Abstract Background: Choroidal melanoma (CM) accounts for 70% of uveal melanomas and is prone to metastasize and invade. Previous studies have reported that forkhead box protein 3 (FOXP3) is associated with carcinogenesis, however, the effect of FOXP3 on CM remains unclear. The purpose of the study is to explore the role of FOXP3 in the progression of CM and to elucidate its related mechanisms. Methods: FOXP3 protein expression was detected in CM clinical specimens and CM cells. We then established a cell line with stable FOXP3 knockout as well as a cell line that transiently overexpressed FOXP3, and their transfection efficiencies were detected by Western blotting (WB). The effects of FOXP3 on cell biological functions and epithelial-mesenchymal transition (EMT) in CM were verified via the CCK-8 assay, monoclonal formation assay, migration and invasion assays, WB and tumorigenesis assay in nude mice in vivo. We also demontrated that FOXP3 promoted CM development through the Wnt5a/CaMKII signaling pathway. Results: The level of FOXP3 was found to be upregulated in CM clinical specimens and CM cells. The overexpression of FOXP3 promoted the proliferation, migration, invasion, and EMT process of CM cells in vitro, while the knockdown of FOXP3 inhibited these cell functions in vitro and tumor growth in vivo.

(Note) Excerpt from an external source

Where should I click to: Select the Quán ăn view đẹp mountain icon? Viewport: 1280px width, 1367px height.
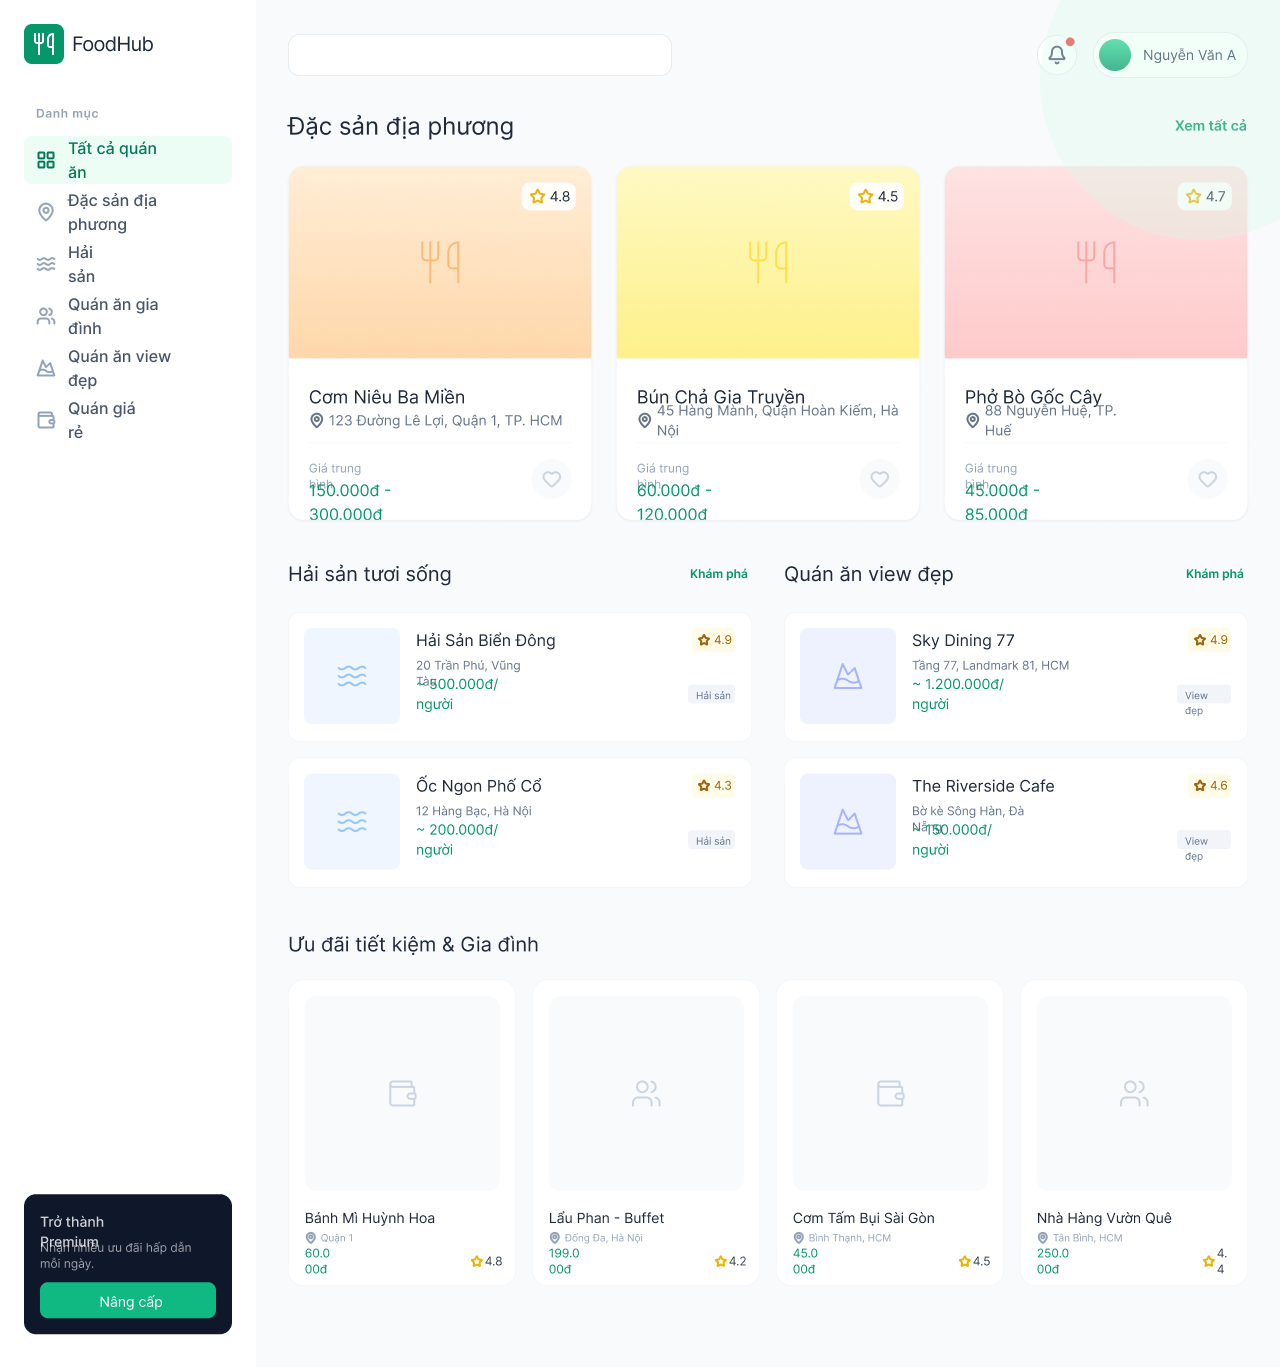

In addition, FOXP3 was found promoting the progression of CM, including EMT, through the Wnt5a/CaMKII signaling pathway. Conclusion: This study demonstrated that FOXP3 promoted the development of choroidal melanoma through the Wnt5a/CaMKII signaling pathway as an oncogenic factor of CM, and thereby provides a novel potential target for the pathogenesis of CM.